GOAL - Show each line in the rows below that contains the word "DOMENICA", copied whole. Only matches with the same capitalization count.

EXERCISE DATA -
____
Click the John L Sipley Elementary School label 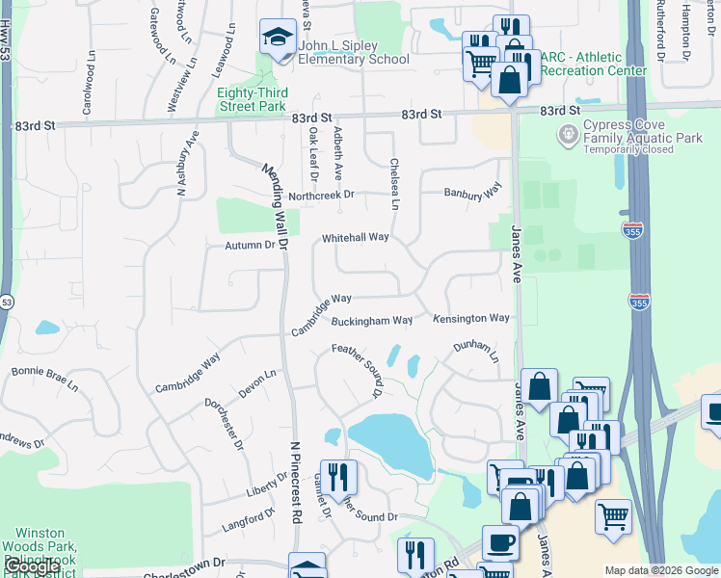click(353, 52)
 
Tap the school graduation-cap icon click(278, 39)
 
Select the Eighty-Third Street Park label click(251, 99)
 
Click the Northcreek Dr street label click(322, 195)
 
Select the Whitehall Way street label click(355, 237)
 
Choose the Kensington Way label click(470, 318)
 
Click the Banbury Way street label click(473, 193)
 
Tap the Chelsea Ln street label click(394, 184)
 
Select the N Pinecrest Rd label click(294, 482)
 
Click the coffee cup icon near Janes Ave click(499, 543)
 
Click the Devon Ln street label click(257, 384)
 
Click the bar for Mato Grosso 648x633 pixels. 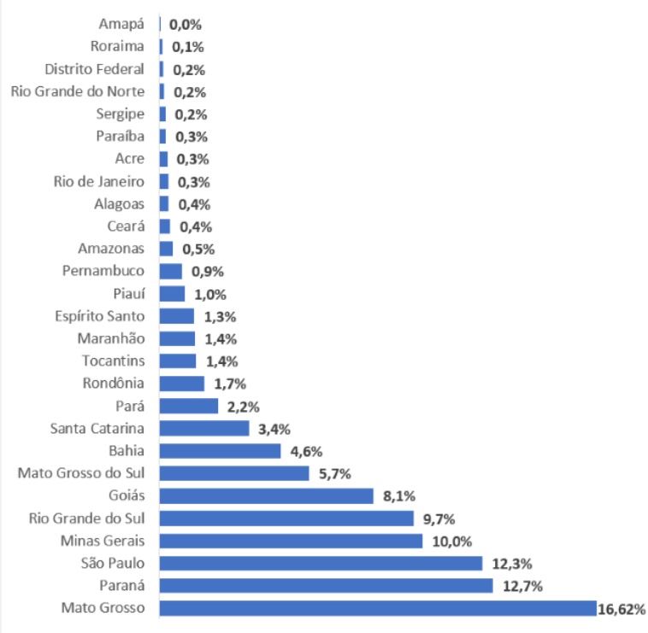[377, 608]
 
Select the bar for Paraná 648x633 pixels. [326, 585]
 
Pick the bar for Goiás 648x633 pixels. [266, 495]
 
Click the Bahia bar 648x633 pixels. [220, 451]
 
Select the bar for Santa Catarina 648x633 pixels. [203, 428]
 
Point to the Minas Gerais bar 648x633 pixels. [291, 541]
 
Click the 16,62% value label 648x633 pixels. [621, 609]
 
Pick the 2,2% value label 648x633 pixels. [243, 407]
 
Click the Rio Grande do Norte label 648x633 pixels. [78, 91]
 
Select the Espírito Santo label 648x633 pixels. [99, 317]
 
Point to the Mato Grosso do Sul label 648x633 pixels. [81, 473]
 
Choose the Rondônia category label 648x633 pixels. [114, 384]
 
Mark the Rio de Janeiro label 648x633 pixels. [99, 181]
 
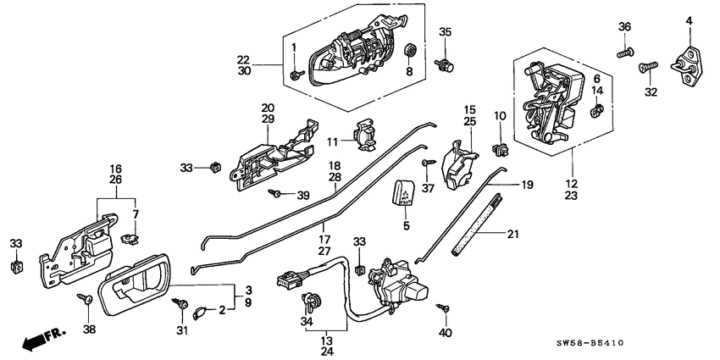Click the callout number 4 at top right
coord(689,20)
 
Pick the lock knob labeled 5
coord(403,194)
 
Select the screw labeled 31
coord(180,302)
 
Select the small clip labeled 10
coord(501,151)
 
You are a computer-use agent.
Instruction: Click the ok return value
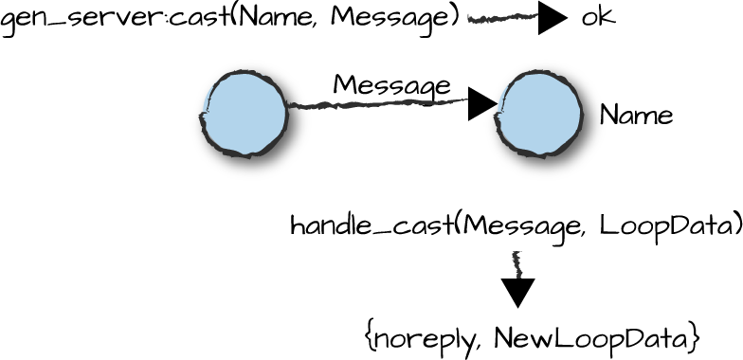(598, 19)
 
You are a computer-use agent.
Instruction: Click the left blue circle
(245, 113)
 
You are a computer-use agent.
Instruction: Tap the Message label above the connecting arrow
(391, 85)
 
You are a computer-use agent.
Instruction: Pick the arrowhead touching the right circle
(481, 105)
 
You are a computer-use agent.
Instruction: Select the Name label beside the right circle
(636, 116)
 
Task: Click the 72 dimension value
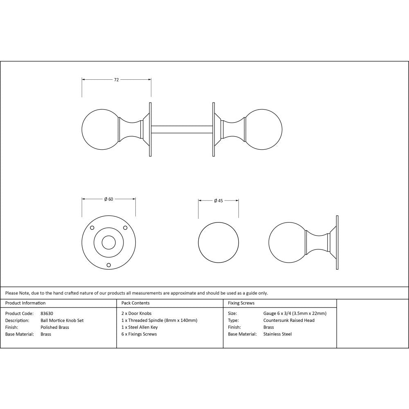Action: pos(116,80)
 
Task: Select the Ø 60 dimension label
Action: pos(108,199)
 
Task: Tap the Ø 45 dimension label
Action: pos(218,201)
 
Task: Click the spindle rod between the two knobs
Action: pos(182,129)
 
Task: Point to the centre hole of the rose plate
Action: pos(108,243)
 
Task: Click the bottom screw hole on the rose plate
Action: pos(108,265)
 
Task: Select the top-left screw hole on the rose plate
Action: pos(92,228)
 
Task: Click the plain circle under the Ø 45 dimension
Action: pos(218,243)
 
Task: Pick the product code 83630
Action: pos(47,313)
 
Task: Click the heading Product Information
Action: pos(25,303)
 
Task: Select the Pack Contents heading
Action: pos(135,303)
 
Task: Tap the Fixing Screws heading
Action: pos(241,303)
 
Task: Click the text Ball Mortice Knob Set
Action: pos(62,320)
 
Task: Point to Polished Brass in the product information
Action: pos(55,327)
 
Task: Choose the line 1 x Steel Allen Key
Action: pos(139,327)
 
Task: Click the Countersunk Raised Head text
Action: pos(289,320)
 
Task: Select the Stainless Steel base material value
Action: pos(277,334)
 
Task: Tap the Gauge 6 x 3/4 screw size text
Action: pos(294,313)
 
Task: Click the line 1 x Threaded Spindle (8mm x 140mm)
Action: pos(159,320)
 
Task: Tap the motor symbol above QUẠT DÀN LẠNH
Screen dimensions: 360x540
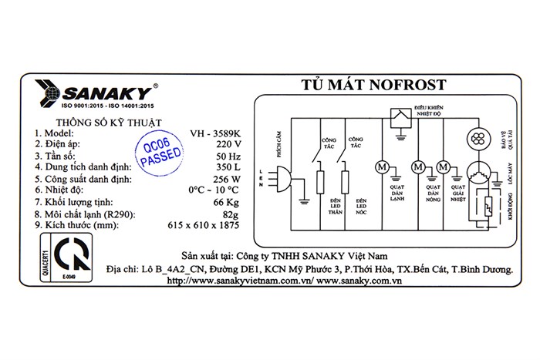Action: pyautogui.click(x=381, y=166)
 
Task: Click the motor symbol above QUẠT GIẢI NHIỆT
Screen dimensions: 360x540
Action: pyautogui.click(x=443, y=166)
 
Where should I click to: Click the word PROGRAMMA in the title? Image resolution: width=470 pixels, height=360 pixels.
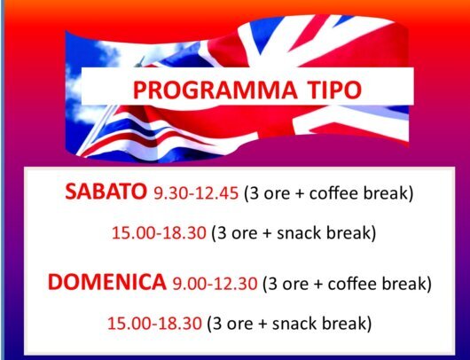pyautogui.click(x=215, y=89)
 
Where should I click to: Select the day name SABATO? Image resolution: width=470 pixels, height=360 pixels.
pyautogui.click(x=106, y=192)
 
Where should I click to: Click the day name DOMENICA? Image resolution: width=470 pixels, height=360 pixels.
pyautogui.click(x=107, y=282)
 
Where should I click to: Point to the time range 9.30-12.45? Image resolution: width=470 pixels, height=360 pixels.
pyautogui.click(x=196, y=192)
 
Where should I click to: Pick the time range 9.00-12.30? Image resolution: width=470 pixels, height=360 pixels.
pyautogui.click(x=215, y=283)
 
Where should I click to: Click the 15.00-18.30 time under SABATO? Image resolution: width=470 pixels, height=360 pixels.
pyautogui.click(x=159, y=232)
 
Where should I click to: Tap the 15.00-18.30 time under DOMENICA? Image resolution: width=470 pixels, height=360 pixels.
pyautogui.click(x=154, y=323)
____
WRITTEN RESPONSE -
Where should I click to: Click the day name DOMENICA? Image resolution: width=470 pixels, height=360 pixels.
Where should I click to: Tap the 15.00-18.30 time under DOMENICA? Image resolution: width=470 pixels, height=360 pixels.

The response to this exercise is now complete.